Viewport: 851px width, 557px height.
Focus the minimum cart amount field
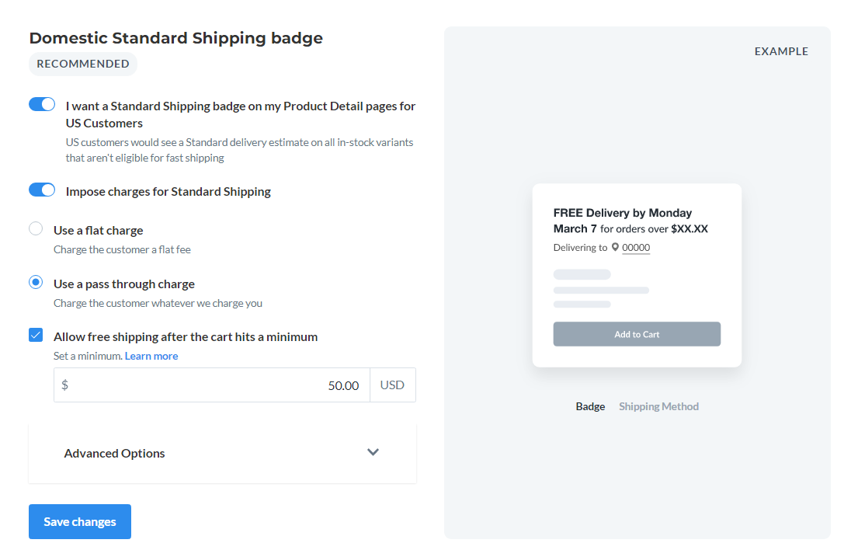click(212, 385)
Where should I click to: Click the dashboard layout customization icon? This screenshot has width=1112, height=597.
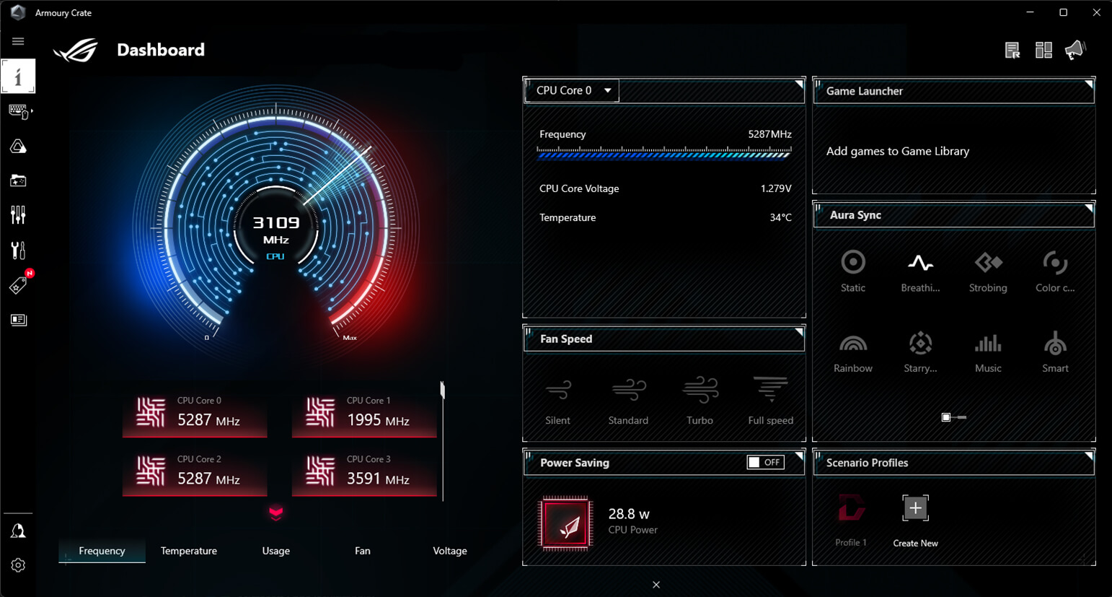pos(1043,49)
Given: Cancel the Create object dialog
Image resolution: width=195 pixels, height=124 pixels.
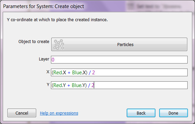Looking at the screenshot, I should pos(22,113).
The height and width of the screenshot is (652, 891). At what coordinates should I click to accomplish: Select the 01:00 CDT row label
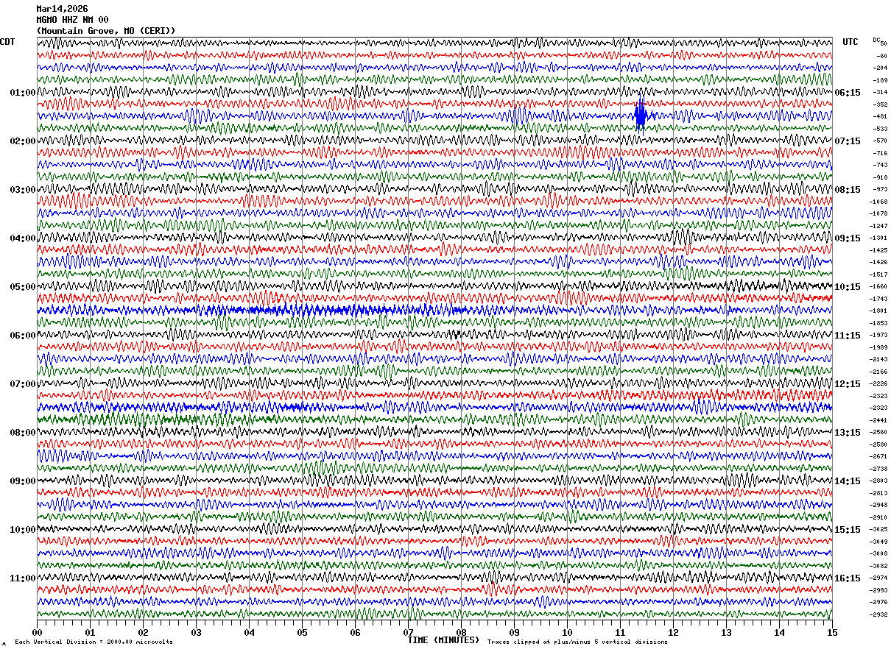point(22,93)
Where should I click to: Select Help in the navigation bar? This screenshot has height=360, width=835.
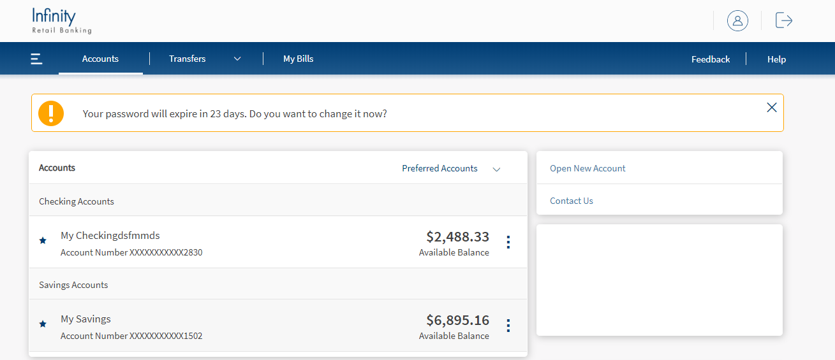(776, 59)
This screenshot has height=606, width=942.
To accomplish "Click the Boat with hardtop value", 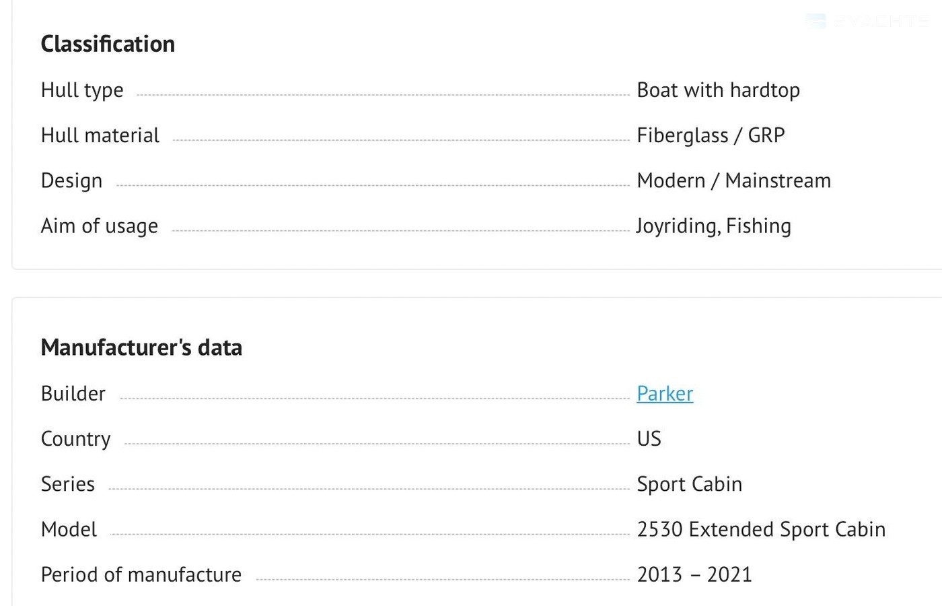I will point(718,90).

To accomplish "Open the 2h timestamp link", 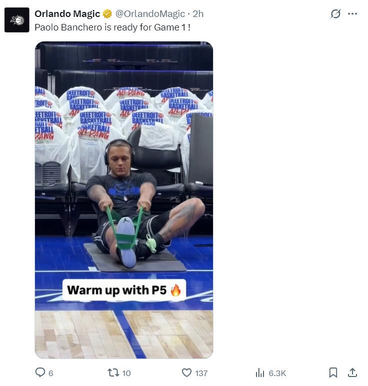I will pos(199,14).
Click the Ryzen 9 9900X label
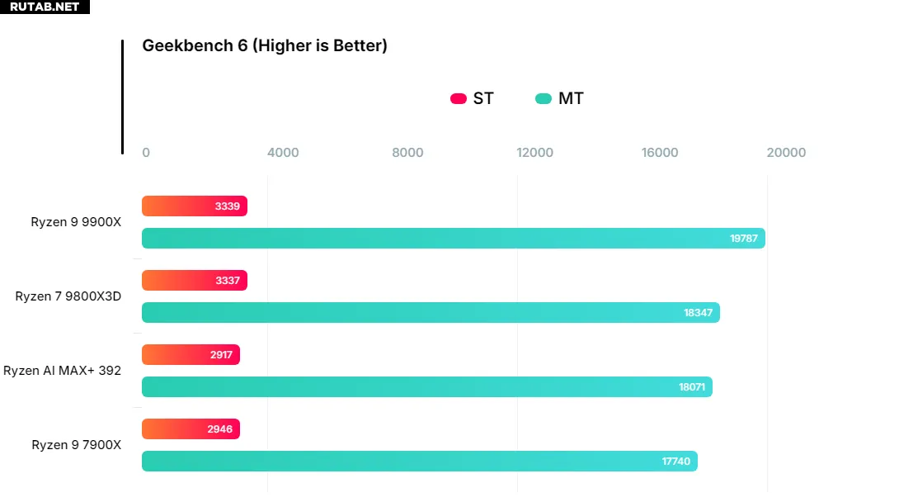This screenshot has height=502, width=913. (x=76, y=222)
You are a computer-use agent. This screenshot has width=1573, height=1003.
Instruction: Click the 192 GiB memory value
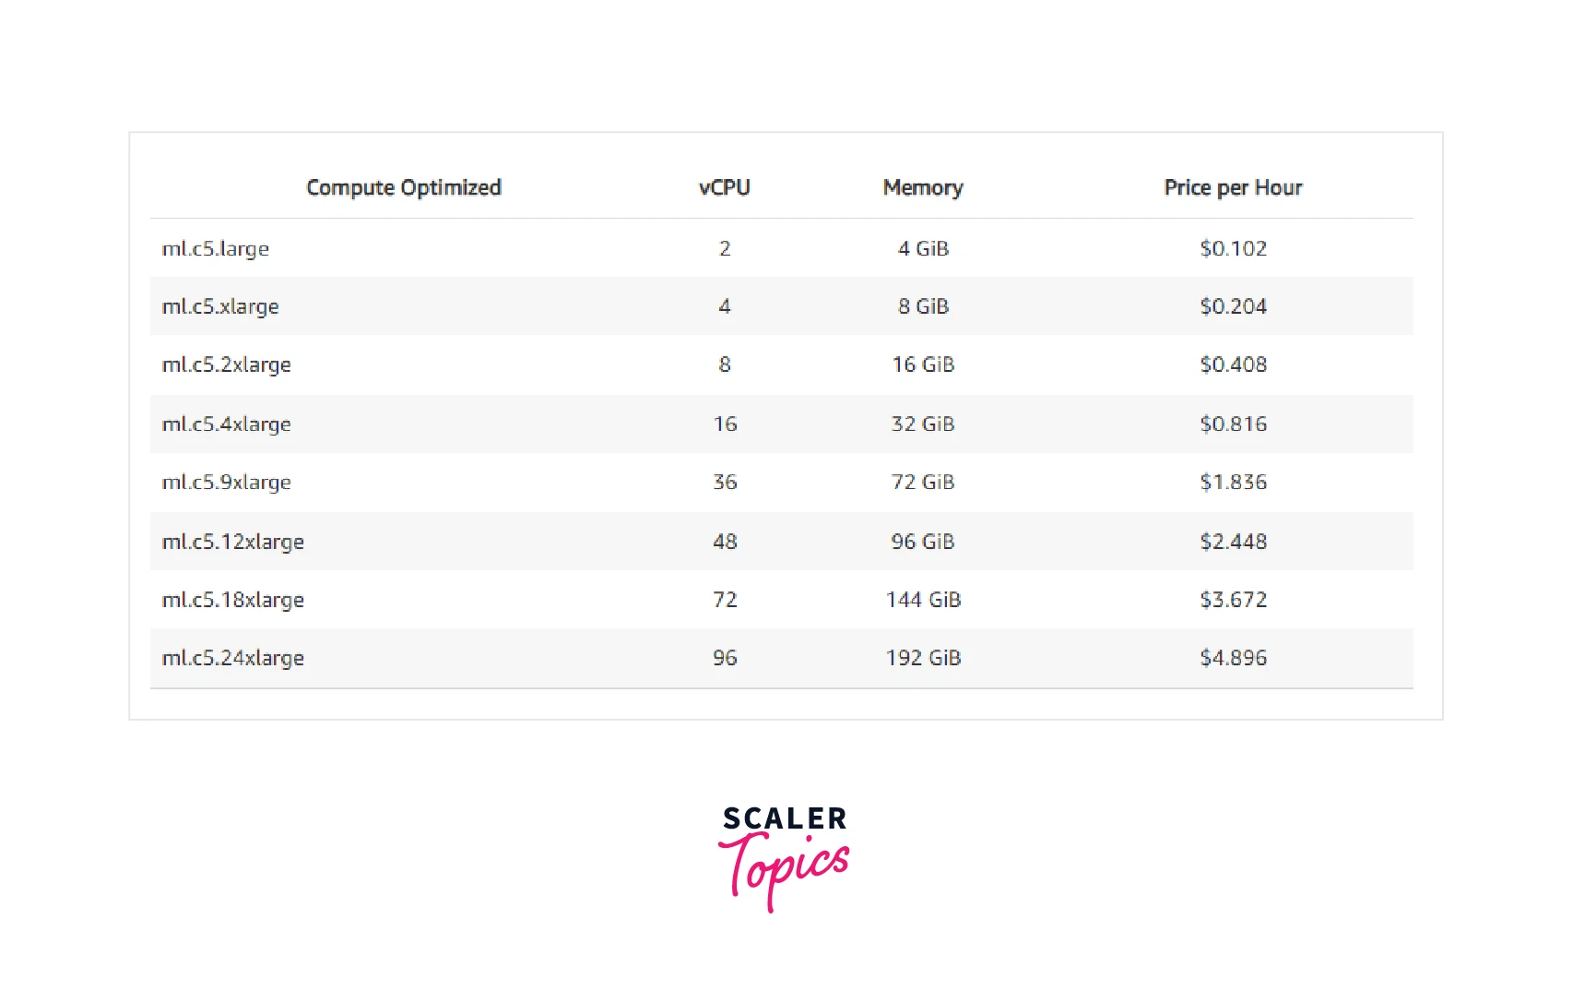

☆ ☆ ☆ ☆ ☆ ☆ ☆

Starting with the line that contains "Where should I click to: Click" and finishing with the line that contains "This screenshot has height=606, width=942.", reproduce every line of the material above exactly, but not the pictures.

### Task answer:
Where should I click to: Click the dashboard layout customization icon? This screenshot has width=1112, height=597.
pos(1043,49)
Given: Cancel the Create object dialog
Image resolution: width=195 pixels, height=124 pixels.
Looking at the screenshot, I should pos(22,113).
The height and width of the screenshot is (652, 891). At what coordinates should I click to accomplish: Select the 01:00 CDT row label
point(22,93)
Where should I click to: Select Help in the navigation bar? This screenshot has height=360, width=835.
(776, 59)
This screenshot has height=606, width=942.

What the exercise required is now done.